Following multiple rounds of regeneration, retinas exhibit abnormal localization of inner retinal neurons.(A–F) Retinal sections collected at 28 dpL immunolabeled with anti-GFAP and anti-HuC/D to show Müller glia and inner retinal neurons, respectively, in untreated control (No Light Treatment), experimental control (1×Light Treatment) and experimental retinas (1×Light Treatment). Nuclei are stained in blue with TO-PRO-3. (A–C) Müller glia are immunolabeled with anti-GFAP. (D–F) Amacrine and ganglion cells are immunolabeled with anti-HuC/D. Mis-localization of HuC/D-positive cells were observed in the inner plexiform layer (IPL; arrowhead) and outer retina (arrow). (G) Quantification of average numbers of HuC/D-positive cells found in the IPL and outer retina (n = 5 per group). Cells were counted over a linear distance of 300 μm on the central dorsal retina. Asterisk indicates significantly different from 0 h control; Psi symbol indicates significantly different from 1×retinas (p < 0.05). Scale bar represents 25 μm.

Following six rounds of light treatment, retinas replace the lost photoreceptors.(A–L) Retinal sections collected at 28 dpL immunolabeled with anti-rhodopsin, Zpr-1, anti-blue opsin, and anti-UV opsin to show regeneration of the photoreceptors in untreated control (No Light Treatment), experimental control (1×Light Treatment), and experimental retinas (1×Light Treatment) following photolytic damage. S Nuclei are stained blue with TO-PRO-3. (A–C). Rod photoreceptor outer segments are immunolabeled with anti-rhodopsin (red). (D–F) Red-green double cones are immunolabeled with Zpr-1 (green). (G–I) Long single cones are immunolabeled with anti-blue opsin (green). (J–L) Short single cones are immunolabeled with anti-UV opsin (green). (M–P) Quantification of the average number of photoreceptors 28 dpL in control and experimental groups (n = 5). Cells were counted over a linear distance of 300 µm on the central dorsal retina. Single asterisks indicate significant differences between groups (p < 0.03).

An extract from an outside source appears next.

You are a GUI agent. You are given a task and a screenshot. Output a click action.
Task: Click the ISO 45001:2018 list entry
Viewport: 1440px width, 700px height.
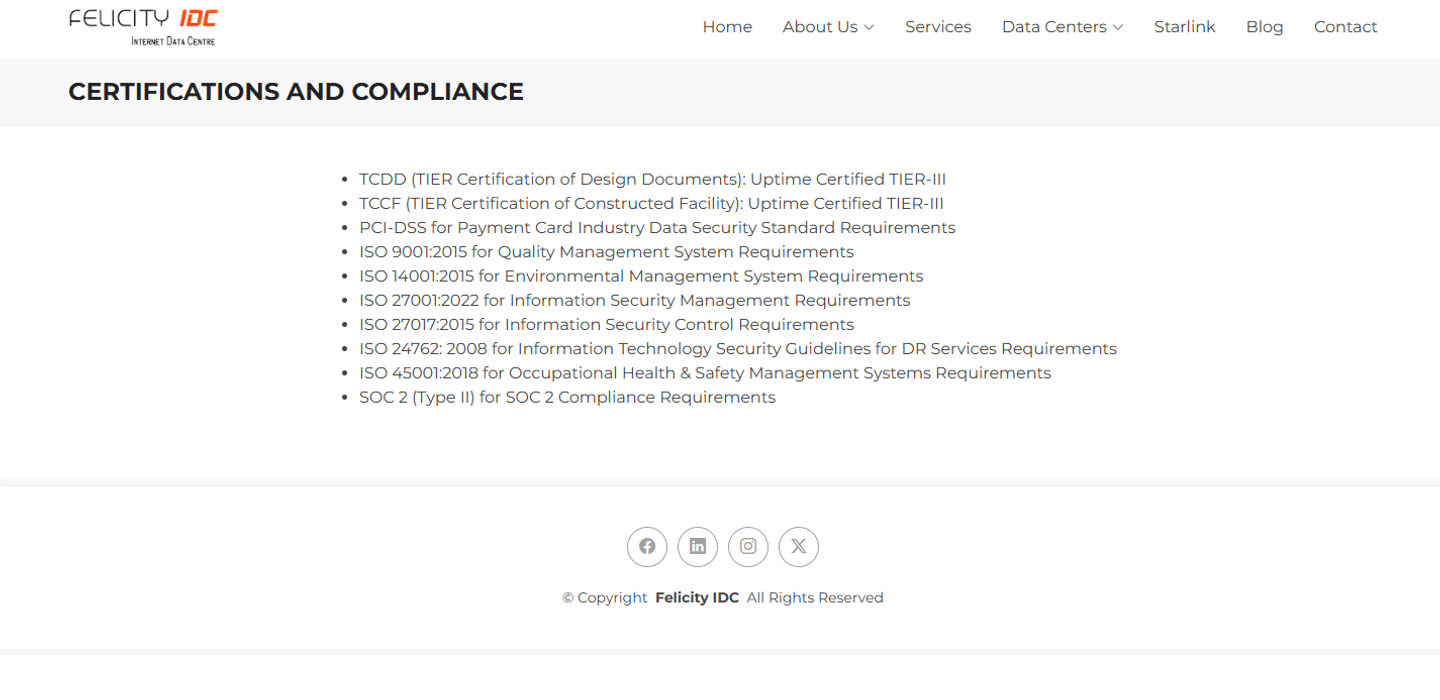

Scale bar represents 25 μm.

Comparison of photoreceptor degeneration and GFAP expression at 36 hpL between 9 and 18 mo zebrafish

(A–B) Retinal sections from 9 mo (A) and 18 mo (B) zebrafish immunolabeled with GFAP (Müller glia; green), Zpr-3 (Rod photoreceptors; red), and the nuclear stain TO-PRO-3 (blue). No differences in Müller glial reactivity or photoreceptor degeneration was observed. Scale bar represents 25 μm.